Most DBAs understand the value of having a data model. A data model is a visual representation of a database that contains, among other things, artifacts that represent tables, columns, and relationships. The more sophisticated the modeling software, the more things you can model: database file storage, file structures, views, functions, stored procedures, application modules and object classes, requirements, UML diagrams, data and process flows, XML models, and reports.
There are good business reasons for modeling your database. Performance is one of the top reasons. Good database design is crucial for good performance. No amount of indexing, clever programming, or beefed-up hardware can compensate for a poor design. Model first, get the database design right, and you're on your way to a database that performs well.
Another practical reason for modeling is that it's easier to understand what kind of data your database contains by looking at a visual representation than by review ing the data definition language (DDL) code's CREATE, ALTER, and DROP statements. A visual model makes life better for everyone on the IT team and for many people in other departments—a win-win situation.

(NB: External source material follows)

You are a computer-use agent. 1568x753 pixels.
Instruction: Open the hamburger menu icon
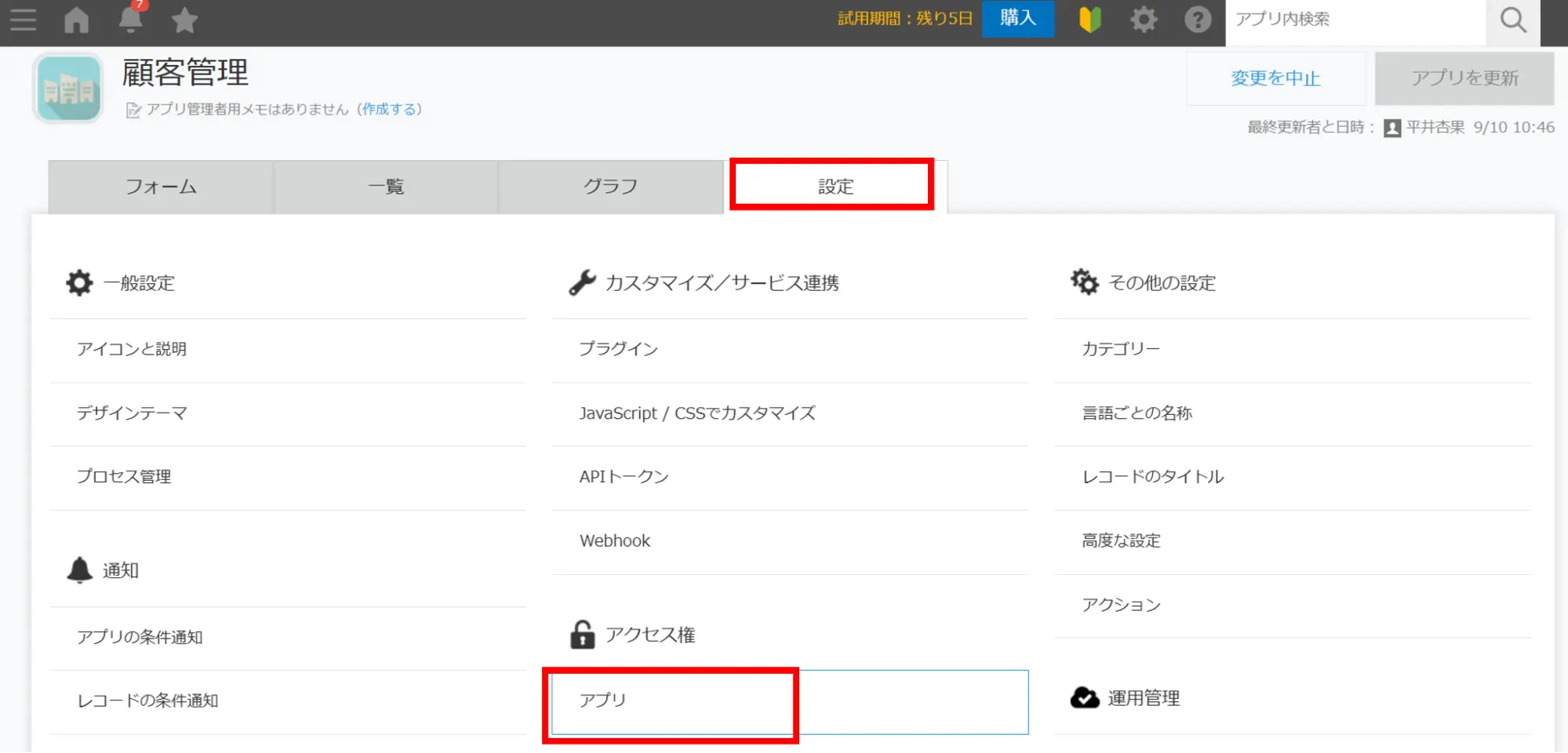click(x=23, y=20)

An accurate, up-to-date data model is an inventory of the kind of data your company has in storage and an indication of how the company is using it. This inventory is extremely valuable when you're trying to prove compliance with any of the new standards that we're all trying to live with—HIPAA for health care, SAS-70 for accountancy, Basel II for finances, PCI for the payment card industry, and Sarbanes-Oxley for the rest of us.
Finally, a model facilitates and streamlines modifications to the database that need to happen over time. Data modeling software gives you a point-and-click, drag-and-drop interface to work with. Once you're done making changes, you can script a text file of the DDL to document the changes.